- [The task] Rewrite all of the records with "interface agent" substituted for "GUI agent" and everything else left unchanged.

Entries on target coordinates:
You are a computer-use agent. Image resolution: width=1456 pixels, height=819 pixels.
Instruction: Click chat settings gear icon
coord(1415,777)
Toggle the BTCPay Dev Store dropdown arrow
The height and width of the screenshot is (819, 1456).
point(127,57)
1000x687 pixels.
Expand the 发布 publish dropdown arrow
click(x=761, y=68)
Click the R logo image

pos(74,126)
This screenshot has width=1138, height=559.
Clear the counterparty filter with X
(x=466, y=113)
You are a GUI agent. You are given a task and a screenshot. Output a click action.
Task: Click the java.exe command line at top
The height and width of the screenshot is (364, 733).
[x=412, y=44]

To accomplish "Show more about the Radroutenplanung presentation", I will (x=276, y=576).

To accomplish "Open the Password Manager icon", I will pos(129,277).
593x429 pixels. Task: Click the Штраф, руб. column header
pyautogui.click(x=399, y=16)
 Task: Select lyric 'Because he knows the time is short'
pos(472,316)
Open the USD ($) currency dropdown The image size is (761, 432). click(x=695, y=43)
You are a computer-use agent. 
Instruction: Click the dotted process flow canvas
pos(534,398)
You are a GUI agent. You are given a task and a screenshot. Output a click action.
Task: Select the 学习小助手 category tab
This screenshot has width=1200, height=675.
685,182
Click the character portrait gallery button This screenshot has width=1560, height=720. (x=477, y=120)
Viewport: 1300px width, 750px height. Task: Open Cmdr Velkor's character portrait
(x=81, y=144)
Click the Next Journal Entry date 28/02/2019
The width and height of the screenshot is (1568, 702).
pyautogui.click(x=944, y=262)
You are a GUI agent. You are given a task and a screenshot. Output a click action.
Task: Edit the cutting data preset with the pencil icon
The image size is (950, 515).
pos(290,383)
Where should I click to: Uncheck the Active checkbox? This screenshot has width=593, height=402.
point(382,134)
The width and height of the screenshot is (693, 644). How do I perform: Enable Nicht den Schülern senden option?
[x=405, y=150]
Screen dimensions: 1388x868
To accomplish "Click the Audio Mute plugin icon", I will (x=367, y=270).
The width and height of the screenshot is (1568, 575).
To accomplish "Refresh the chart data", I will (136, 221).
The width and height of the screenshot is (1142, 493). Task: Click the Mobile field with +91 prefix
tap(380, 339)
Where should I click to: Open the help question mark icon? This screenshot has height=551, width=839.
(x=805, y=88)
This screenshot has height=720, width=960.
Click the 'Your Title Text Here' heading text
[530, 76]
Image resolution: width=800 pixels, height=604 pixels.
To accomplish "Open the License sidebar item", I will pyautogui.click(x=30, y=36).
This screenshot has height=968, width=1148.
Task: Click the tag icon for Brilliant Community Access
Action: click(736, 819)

- [Answer for this exercise]
You are a computer-use agent. Image resolution: width=1456 pixels, height=819 pixels.
Instruction: Click chat settings gear icon
coord(1415,777)
Toggle the BTCPay Dev Store dropdown arrow
The height and width of the screenshot is (819, 1456).
point(127,57)
1000x687 pixels.
Expand the 发布 publish dropdown arrow
click(x=761, y=68)
Click the R logo image

pos(74,126)
This screenshot has width=1138, height=559.
Clear the counterparty filter with X
(x=466, y=113)
You are a interface agent. You are given a task and a screenshot. Output a click action.
Task: Click the java.exe command line at top
The height and width of the screenshot is (364, 733).
[x=412, y=44]

To accomplish "Show more about the Radroutenplanung presentation", I will (x=276, y=576).

To accomplish "Open the Password Manager icon", I will pos(129,277).
593x429 pixels. Task: Click the Штраф, руб. column header
pyautogui.click(x=399, y=16)
 Task: Select lyric 'Because he knows the time is short'
pos(472,316)
Open the USD ($) currency dropdown The image size is (761, 432). click(x=695, y=43)
You are a computer-use agent. 
Instruction: Click the dotted process flow canvas
pos(534,398)
You are a interface agent. You are given a task and a screenshot. Output a click action.
Task: Select the 学习小助手 category tab
This screenshot has width=1200, height=675.
685,182
Click the character portrait gallery button This screenshot has width=1560, height=720. (x=477, y=120)
Viewport: 1300px width, 750px height. Task: Open Cmdr Velkor's character portrait
(x=81, y=144)
Click the Next Journal Entry date 28/02/2019
The width and height of the screenshot is (1568, 702).
pyautogui.click(x=944, y=262)
You are a interface agent. You are given a task and a screenshot. Output a click action.
Task: Edit the cutting data preset with the pencil icon
The image size is (950, 515).
pos(290,383)
Where should I click to: Uncheck the Active checkbox? This screenshot has width=593, height=402.
point(382,134)
The width and height of the screenshot is (693, 644). How do I perform: Enable Nicht den Schülern senden option?
[x=405, y=150]
Screen dimensions: 1388x868
To accomplish "Click the Audio Mute plugin icon", I will (x=367, y=270).
The width and height of the screenshot is (1568, 575).
To accomplish "Refresh the chart data", I will (136, 221).
The width and height of the screenshot is (1142, 493). Task: Click the Mobile field with +91 prefix
tap(380, 339)
Where should I click to: Open the help question mark icon? This screenshot has height=551, width=839.
(x=805, y=88)
This screenshot has height=720, width=960.
Click the 'Your Title Text Here' heading text
[530, 76]
Image resolution: width=800 pixels, height=604 pixels.
To accomplish "Open the License sidebar item", I will pyautogui.click(x=30, y=36).
This screenshot has height=968, width=1148.
Task: Click the tag icon for Brilliant Community Access
Action: click(736, 819)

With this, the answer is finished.